Brokers and Consumers are ephemeral, disposable, and quick to start up
While they make good use of available local disk, they have no reliance on persistence of mounted data volumes. From a cold-start, brokers are able to serve journal read, append, and replication operations without having to first copy any prior written data. As a trade-off, reads may block until the broker observes that recent written content has been persisted to the backing blob store.
Non-goal: Topics or higher-level organizing concepts
A common tactic to achieve horizontal scale-out of high volume message flows is to spread a collection of like messages across a number of “partitions”, which collectively form a “topic”. Many systems, like Kafka or Pulsar, provide a formal representation of topics as an API concern. Gazette does not, and understands only journals.
Instead, Gazette borrows Kubernetes’ notion of “labels”, which can be applied
to resources like journals, and “label selectors” which define queries over
declared labels. Topics can informally be implemented as a label and selector
like topic=my_logs
but selectors allow for additional flexible expressions
(eg, topic=my_logs, region in (apac, us)
, or topic in (my_logs, my_new_logs)
Simple file-based integration with existing batch processing work-flows
Spans of journal content (known as “fragments”) use a content-addressed naming convention but otherwise impose no file structure and contain only raw journal content, optionally compressed. Fragments are also written under predictable prefixes to the backing blob storage service, which means existing batch processing work-flows can “integrate” with Gazette by directly reading and watching for files within the blob store, using a service (such as Amazon SNS) to receive file notifications, or using a library which implements such polling already (such as Spark DStreams).
Fast, zone/rack aware balancing and fail-over
Gazette brokers and consumers dynamically balance work items (eg, journals) across the current cohort of application instances deployed by the operator. Those instances may come and go, or even fail, at any time.
Failure of a broker or consumer process should be detected and fail-over quickly, and should be tolerant to rack or whole availability zone failures. Such failures should never result in data-loss, or interrupt broker or consumer services for more than the seconds it takes to detect failure and remove affected members from the topology, appropriately re-balancing their load.

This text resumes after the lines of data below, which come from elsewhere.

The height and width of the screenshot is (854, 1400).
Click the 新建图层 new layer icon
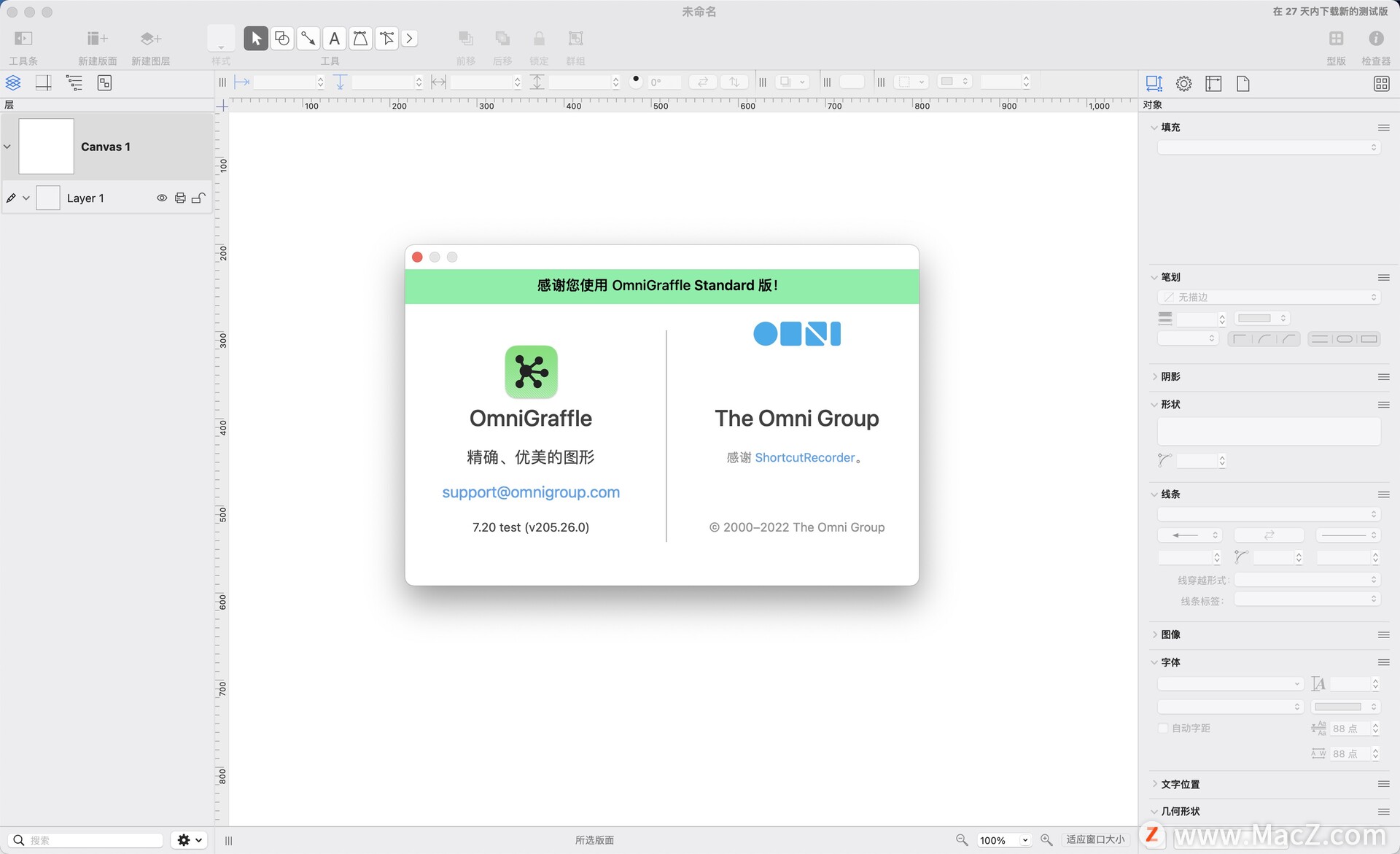click(150, 39)
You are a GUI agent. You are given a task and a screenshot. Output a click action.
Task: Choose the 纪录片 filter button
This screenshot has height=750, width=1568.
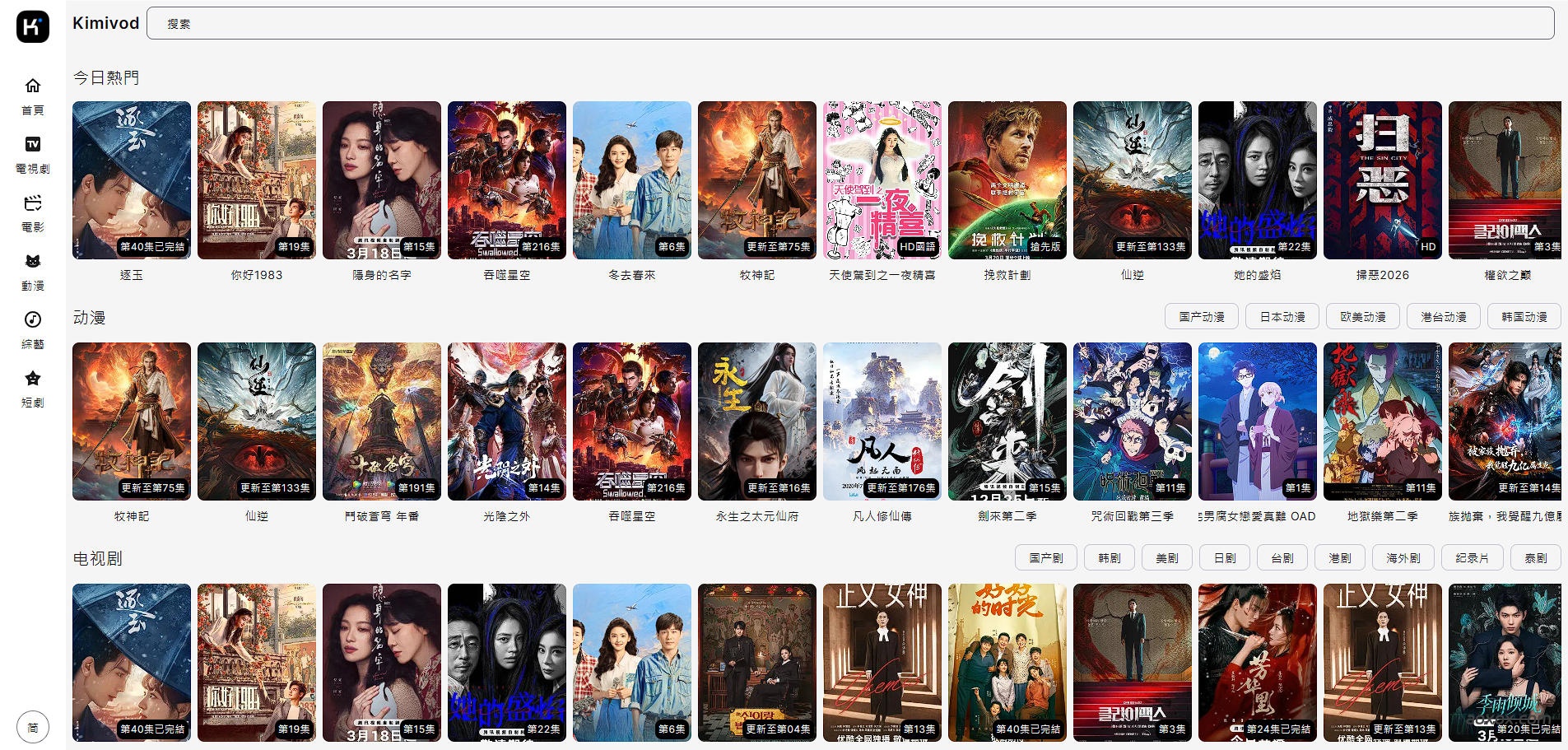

Brokers are able to immediately serve a newly assigned journal without any replication delay. Gazette consumers may optionally have a number of “hot standbys” which replicate database file state and can immediately take over for a failed peer.
Non-goals: distributed state & consensus
Gazette uses Etcd v3 as the single source-of-truth for distributed state (eg current membership, journal specifications, and process assignments). Etcd v3 leases are used to detect process failures and gate distributed topology changes. Gazette employs an “allocator”, running atop Etcd API primitives, which solves for distributed zone-aware assignment and horizontal rebalancing.
Non-goals: resource management and job scheduling
Gazette does not manage workloads or services, such as the provisioning or scaling of brokers or consumers, and relies on an external orchestration framework to perform these tasks. The authors use and enthusiastically recommend Kubernetes.